Listing for pointing to text and elements:
+++++
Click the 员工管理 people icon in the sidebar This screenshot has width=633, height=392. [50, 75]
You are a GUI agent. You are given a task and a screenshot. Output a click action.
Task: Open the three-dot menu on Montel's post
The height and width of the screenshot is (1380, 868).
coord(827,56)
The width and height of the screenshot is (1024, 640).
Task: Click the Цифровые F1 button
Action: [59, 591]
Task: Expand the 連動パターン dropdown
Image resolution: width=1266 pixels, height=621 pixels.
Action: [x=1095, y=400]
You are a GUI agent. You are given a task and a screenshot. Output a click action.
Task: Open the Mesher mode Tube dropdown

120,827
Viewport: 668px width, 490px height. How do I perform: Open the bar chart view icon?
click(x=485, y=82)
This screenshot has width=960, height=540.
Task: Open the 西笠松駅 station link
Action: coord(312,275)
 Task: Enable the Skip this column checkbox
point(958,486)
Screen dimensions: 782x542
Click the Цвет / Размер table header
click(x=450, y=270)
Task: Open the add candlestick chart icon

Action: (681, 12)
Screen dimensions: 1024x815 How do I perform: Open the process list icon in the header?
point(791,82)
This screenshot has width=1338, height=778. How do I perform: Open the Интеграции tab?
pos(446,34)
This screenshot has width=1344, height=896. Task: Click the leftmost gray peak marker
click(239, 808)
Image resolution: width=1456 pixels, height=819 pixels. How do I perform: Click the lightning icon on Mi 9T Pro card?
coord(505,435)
+++++
WHAT YOU HAVE TO DO – Repeat the listing word for word, starting with the line that contains "Image resolution: width=1456" and continuing through the end of the listing.

FINAL RESULT –
Image resolution: width=1456 pixels, height=819 pixels. How do I perform: Click the lightning icon on Mi 9T Pro card?
coord(505,435)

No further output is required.